(Apply what you read):
1. Copy the part of the thought-to-text post starting with "Mind Melds with" and going on through "Aubrey de Gray.".
2. Carry on the post about thought-to-text technology after its final sentence.

(Text block):
□ □ □

Mind Melds with Matter: The Advent of Thought-to-Text Technology

An article in the New Scientist caught my eye this morning. It announced that EEG technology and AI have been combined to create a non-invasive thought-to-text device. The initial 40% accuracy rate is already increasing to 60% in the latest studies – so this has great potential - despite the ground still to be covered.

https://www.newscientist.com/article/2408019-mind-reading-ai-can-translate-brainwaves-into-written-text/

I have been an avid follower of developments in Brain-To-Machine (BMI) interfaces since 2012, when an AKQA project for Deutsche Telekom introduced me to Harvard Braingate, and the visionary worlds of Ray Kurzweil and Aubrey de Gray.

I was deeply excited by the AlterEgo experiments at MIT in 2018, but since then progress seemed to have stalled. However with the advent of generative AI, I was confident that progress would accelerate rapidly, as generative AI is an accelerant for almost everything.

During the course of 2023, I have speculated a few times with ChatGPT on what the development path for BMI consumer-grade devices might look like. So prompted by today’s article, we had another session to revisit our assumptions and predictions.

□ □ □

(Data excerpts):
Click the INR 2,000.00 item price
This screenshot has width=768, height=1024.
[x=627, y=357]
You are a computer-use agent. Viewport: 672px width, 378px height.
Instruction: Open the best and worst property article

□ □ □

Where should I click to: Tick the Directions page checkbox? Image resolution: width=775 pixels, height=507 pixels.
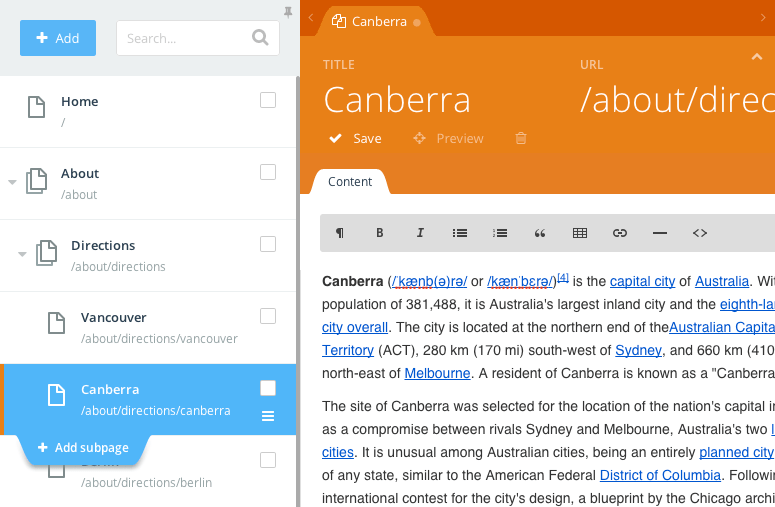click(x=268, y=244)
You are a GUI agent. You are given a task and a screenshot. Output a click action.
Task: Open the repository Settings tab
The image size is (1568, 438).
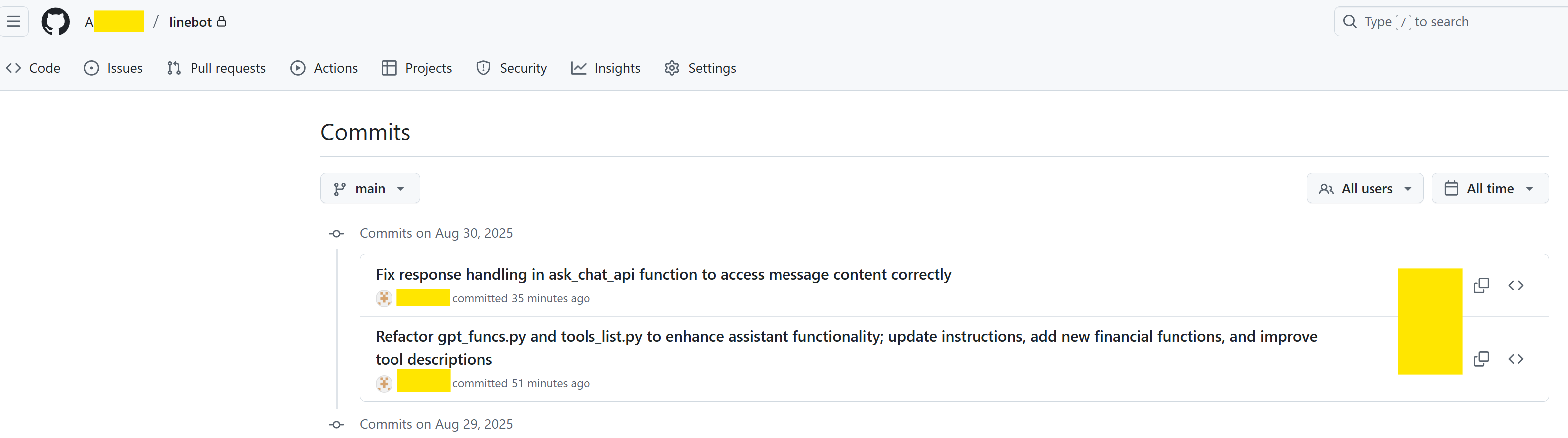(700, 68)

□ □ □

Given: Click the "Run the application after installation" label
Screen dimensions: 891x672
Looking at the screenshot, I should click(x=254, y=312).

□ □ □

(Responses for each task):
1.
Mind Melds with Matter: The Advent of Thought-to-Text Technology

An article in the New Scientist caught my eye this morning. It announced that EEG technology and AI have been combined to create a non-invasive thought-to-text device. The initial 40% accuracy rate is already increasing to 60% in the latest studies – so this has great potential - despite the ground still to be covered.

https://www.newscientist.com/article/2408019-mind-reading-ai-can-translate-brainwaves-into-written-text/

I have been an avid follower of developments in Brain-To-Machine (BMI) interfaces since 2012, when an AKQA project for Deutsche Telekom introduced me to Harvard Braingate, and the visionary worlds of Ray Kurzweil and Aubrey de Gray.

2.
Here is the result of our collaboration. I am super excited for what the next 12 months might bring to the game-changing world of BMI technology!

We started by comparing the relative advantages of EEG and sub-vocalisation techniques, since they work in really different ways. Then we explored a combination of the two techniques in one device - and speculated about likely time-to-market and key use cases for the first consumer-grade device.

Advantages of a Hybrid BMI:

1. Enhanced Accuracy: By amalgamating EEG's broad neural pattern reading with the precision of sub-vocalization, we could achieve unprecedented accuracy in capturing user intent.

2. Error Correction: This hybrid approach could offer a fail-safe mechanism, ensuring consistent performance even under challenging conditions.

3. Versatility: A combined device would cater to a wider spectrum of applications, from complex command execution to broad cognitive assessments.

4. Accessibility: Tailoring to diverse user needs, especially those with disabilities, could be a hallmark of this technology, making digital interaction more inclusive.
   
   

Potential Use Cases:

1. Complex Task Management: Imagine managing intricate software or playing strategic games using a blend of broad-stroke decisions and detailed commands, all through thought.

2. Assistive Communication: For individuals with speech or motor impairments, this technology could be a beacon of hope, offering new ways to interact with the world.

3. Educational Tools: The ability to gauge a student's overall engagement and specific responses could revolutionize the educational experience.

4. Personalized AI Interactions: This hybrid interface could lead to more nuanced interactions with AI, understanding not just commands but the context and emotional undertones.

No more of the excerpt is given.